** START OF INPUT **

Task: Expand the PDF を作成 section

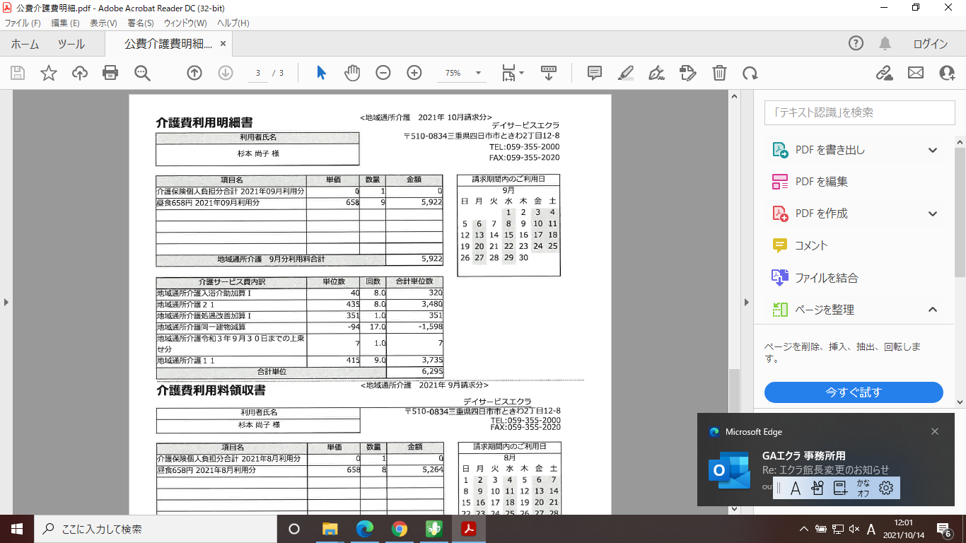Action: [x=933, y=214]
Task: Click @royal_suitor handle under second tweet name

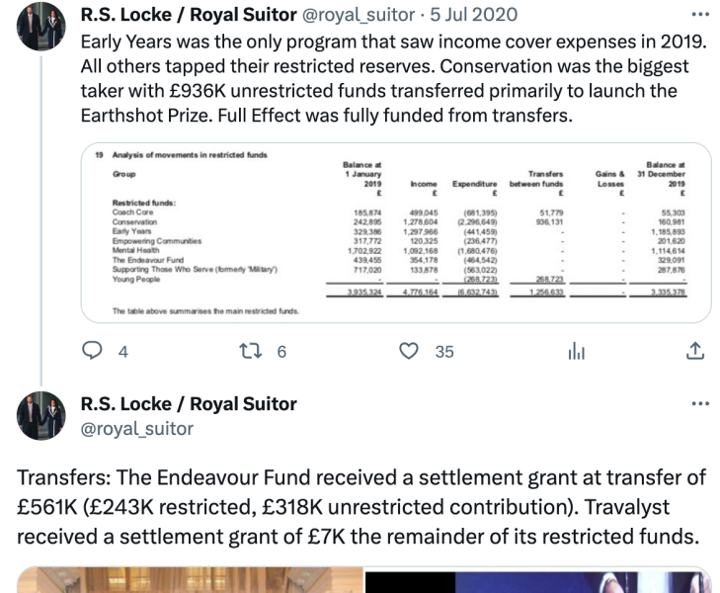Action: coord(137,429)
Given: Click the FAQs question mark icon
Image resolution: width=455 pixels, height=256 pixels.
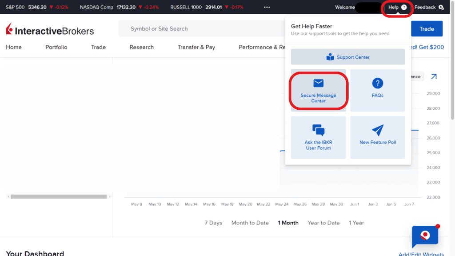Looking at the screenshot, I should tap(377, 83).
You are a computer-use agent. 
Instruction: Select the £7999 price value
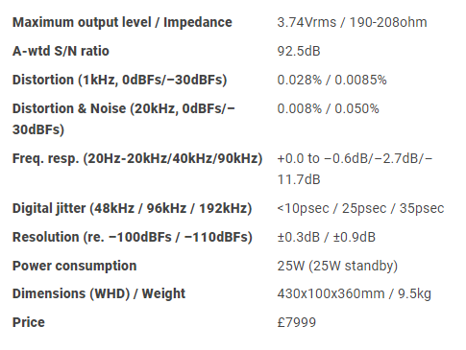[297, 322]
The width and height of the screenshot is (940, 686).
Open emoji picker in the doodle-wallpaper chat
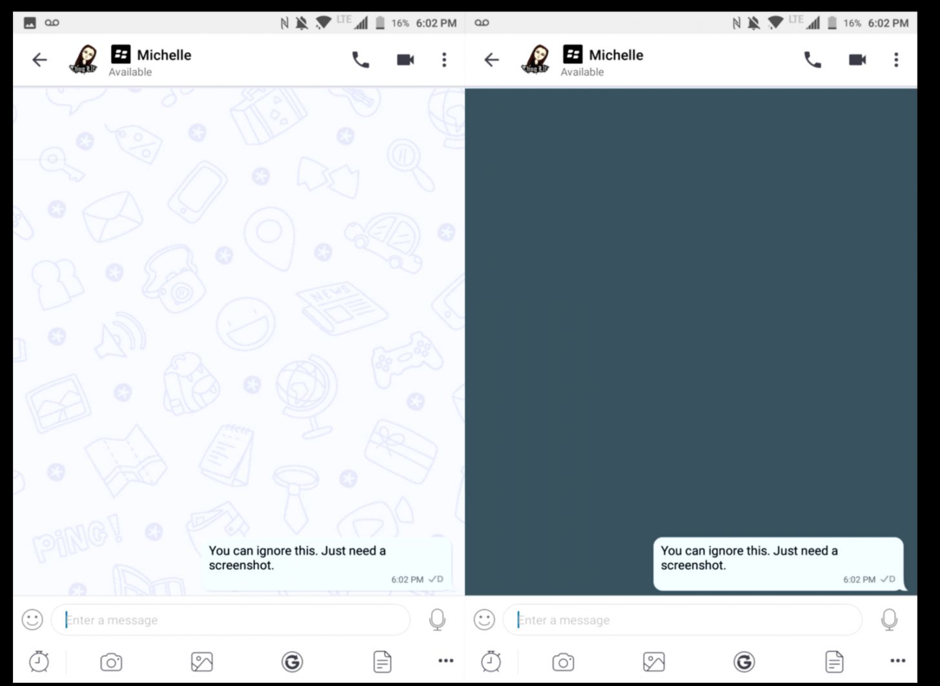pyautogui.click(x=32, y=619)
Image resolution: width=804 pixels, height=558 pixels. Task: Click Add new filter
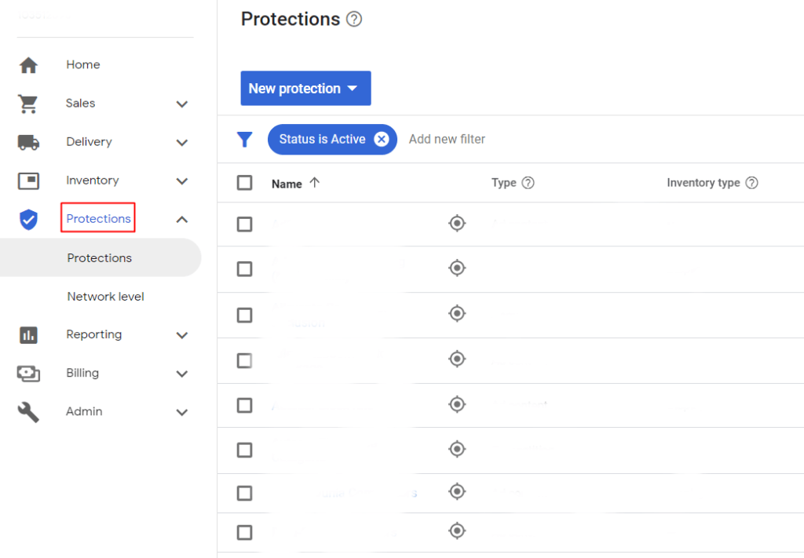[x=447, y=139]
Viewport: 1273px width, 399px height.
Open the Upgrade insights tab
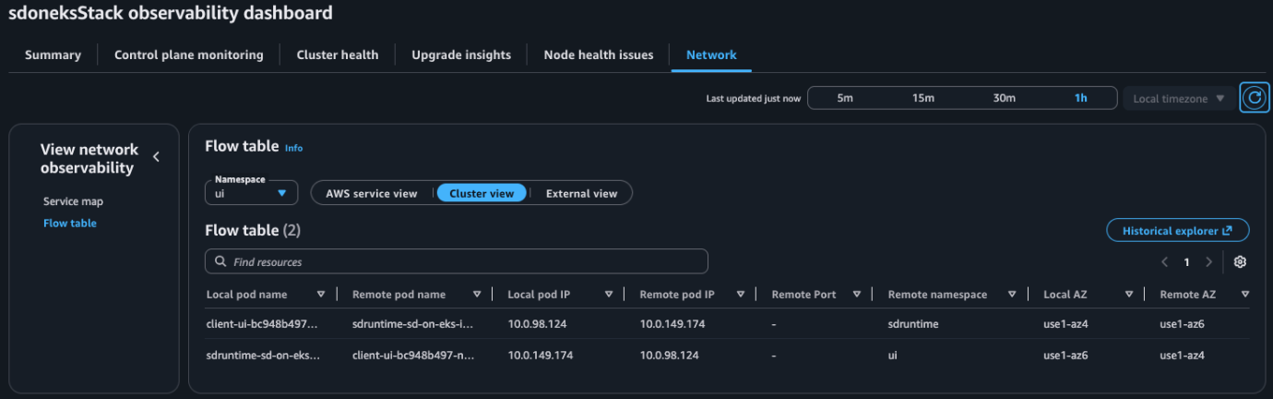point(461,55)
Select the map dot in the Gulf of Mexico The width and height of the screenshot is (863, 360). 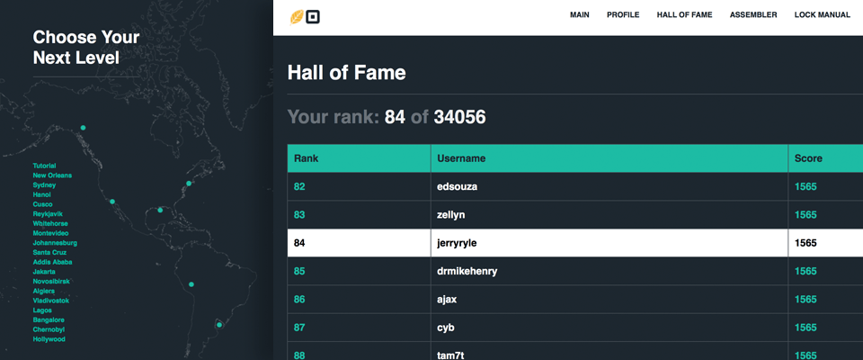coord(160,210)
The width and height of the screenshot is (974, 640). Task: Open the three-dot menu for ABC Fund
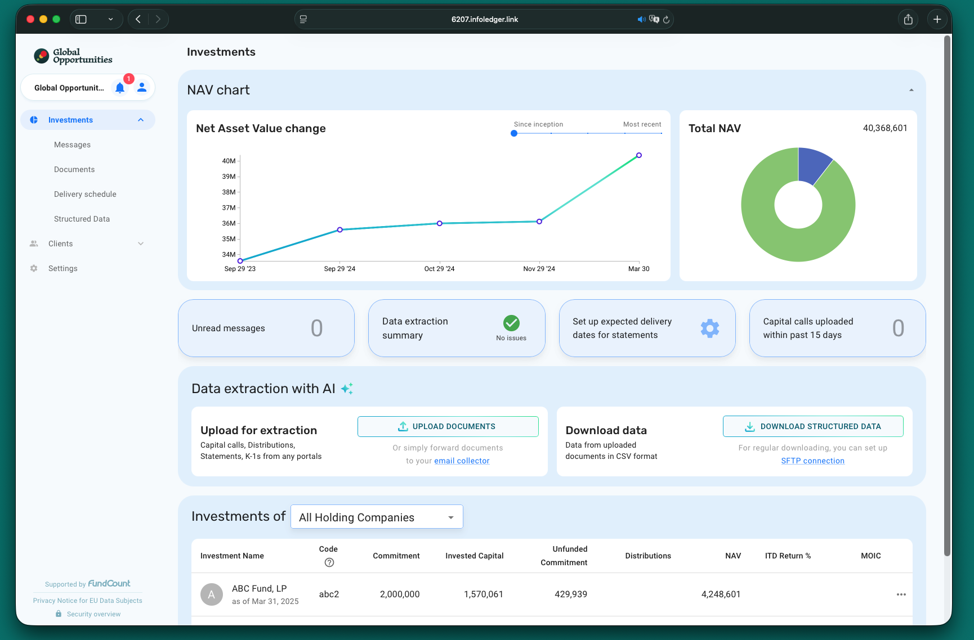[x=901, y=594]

** END OF INPUT **

▶ **TASK**
Convert the lines from the one containing "You are a computer-use agent." through the one containing "pyautogui.click(x=32, y=619)" into a JSON list with one string per line, skipping any blank lines. Omit the pictures from the result.

▶ **FULL OUTPUT**
[
  "You are a computer-use agent. ",
  "Instruction: Select the £7999 price value",
  "[297, 322]",
  "The width and height of the screenshot is (940, 686).",
  "Open emoji picker in the doodle-wallpaper chat",
  "pyautogui.click(x=32, y=619)"
]